1.bölüm

334 148 122
                                    

*Geçmişimiz bize bir ceza gibi gelebilir ama geleceğimiz bize sunulan bir ödüldür *

- Hazal Hanım bakın lütfen, hiçbir rahatsızlığınız yok, gayet iyisiniz.

- Hayır! Kesin tansiyonum düştü. Zaten gözümün önünde kararıyor. Bayılıcam galiba.

- Hazal Hanım! Tansiyonunuz da gayet iyi. Daha fazla hem beni hem de hastaneyi meşgul etmeyin.

Sedat doktor odasından çıkmam için kapısını açtığında kovulduğumu anlamıştım ama ısrarla hasta olduğumu anlatmaya devam ettim.

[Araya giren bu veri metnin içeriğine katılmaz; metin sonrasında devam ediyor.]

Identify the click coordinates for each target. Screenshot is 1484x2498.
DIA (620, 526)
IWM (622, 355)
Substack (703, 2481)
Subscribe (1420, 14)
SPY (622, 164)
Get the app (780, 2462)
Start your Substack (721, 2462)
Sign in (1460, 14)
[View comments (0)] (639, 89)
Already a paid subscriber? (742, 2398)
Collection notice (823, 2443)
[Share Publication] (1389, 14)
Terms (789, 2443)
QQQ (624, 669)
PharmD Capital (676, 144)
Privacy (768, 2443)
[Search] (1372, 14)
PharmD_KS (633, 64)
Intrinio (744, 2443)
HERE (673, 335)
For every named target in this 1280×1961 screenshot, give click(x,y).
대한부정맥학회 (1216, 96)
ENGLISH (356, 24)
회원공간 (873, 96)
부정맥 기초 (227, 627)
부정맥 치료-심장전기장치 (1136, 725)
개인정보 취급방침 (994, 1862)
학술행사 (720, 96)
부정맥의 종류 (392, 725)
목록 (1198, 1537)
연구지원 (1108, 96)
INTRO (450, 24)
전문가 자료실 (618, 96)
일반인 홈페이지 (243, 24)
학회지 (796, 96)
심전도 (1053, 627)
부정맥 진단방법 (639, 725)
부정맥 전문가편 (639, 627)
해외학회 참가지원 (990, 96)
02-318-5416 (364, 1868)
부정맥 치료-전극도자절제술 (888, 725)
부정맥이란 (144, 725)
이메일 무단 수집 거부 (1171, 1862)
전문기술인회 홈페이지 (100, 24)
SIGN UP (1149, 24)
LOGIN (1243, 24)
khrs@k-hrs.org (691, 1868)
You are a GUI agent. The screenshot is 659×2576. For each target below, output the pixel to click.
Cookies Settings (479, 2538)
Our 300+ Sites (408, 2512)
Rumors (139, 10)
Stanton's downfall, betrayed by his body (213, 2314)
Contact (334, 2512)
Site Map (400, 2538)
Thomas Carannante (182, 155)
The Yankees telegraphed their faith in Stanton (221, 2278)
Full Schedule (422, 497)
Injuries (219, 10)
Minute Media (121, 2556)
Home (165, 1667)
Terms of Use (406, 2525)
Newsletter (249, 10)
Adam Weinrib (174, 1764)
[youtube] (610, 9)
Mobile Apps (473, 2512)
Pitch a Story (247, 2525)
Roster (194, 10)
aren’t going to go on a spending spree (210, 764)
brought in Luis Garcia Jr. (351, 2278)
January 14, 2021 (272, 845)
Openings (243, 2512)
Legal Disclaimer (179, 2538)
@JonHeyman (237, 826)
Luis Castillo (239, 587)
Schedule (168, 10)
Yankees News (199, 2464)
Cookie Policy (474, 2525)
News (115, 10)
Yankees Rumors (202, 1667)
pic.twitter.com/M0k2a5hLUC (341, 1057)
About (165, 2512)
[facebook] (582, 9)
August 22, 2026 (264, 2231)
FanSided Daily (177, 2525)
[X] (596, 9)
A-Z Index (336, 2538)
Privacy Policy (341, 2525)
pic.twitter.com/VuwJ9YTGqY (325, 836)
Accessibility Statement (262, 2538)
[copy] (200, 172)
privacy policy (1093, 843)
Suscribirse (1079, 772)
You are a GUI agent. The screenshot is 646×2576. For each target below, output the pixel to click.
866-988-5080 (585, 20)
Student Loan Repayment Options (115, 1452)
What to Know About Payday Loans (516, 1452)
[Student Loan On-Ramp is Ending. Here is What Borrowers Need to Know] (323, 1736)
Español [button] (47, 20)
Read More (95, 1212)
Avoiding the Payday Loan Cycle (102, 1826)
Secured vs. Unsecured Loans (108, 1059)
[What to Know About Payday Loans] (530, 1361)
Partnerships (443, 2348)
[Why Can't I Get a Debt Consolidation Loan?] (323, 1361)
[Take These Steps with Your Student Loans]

- Hayır hayır! Ben kötüyüm diyorum siz inanmıyorsunuz. O gıcık hoca yüzünden böyle oldum. Bu sefer gerçekten kötüyüm.

Sedat doktor odadan çıkmayacağımı anlamış olmalı ki hemşirelerle birlikte beni zorla odadan çıkartırken halen dahi aynı sözleri söylemeye devam ediyordum.

Oh ne güzel ya ben hastayım bayılıcam diyorum beni kapı dışarı ediyorlar. Hepsi aynı sorumsuzlar, ilgisizler.

Hastane kapısından dışarıya doğru çıkarken doktorlara resmen sövüyordum ki Sedat Bey'in bana seslendiğini duydum ve hemen bir iki adım geri döndüm.

- Hazal Hanım. Lütfen bu kartı alın. Ve inanın artık siz hastalık hastasısınız.

- Tamam işte o da bir hastalıktır sonuçta. Tedavi etsenize beni. Ayrıca bu sefer EKG çekmediniz ya kalp atışlarım düzensizse!

Sedat Bey'i çok sinirlendirdiğim her halinden belliydi ama bu benim hoşuma gidiyordu çünkü benim hasta olduğuma hiçbir zaman inanmadı.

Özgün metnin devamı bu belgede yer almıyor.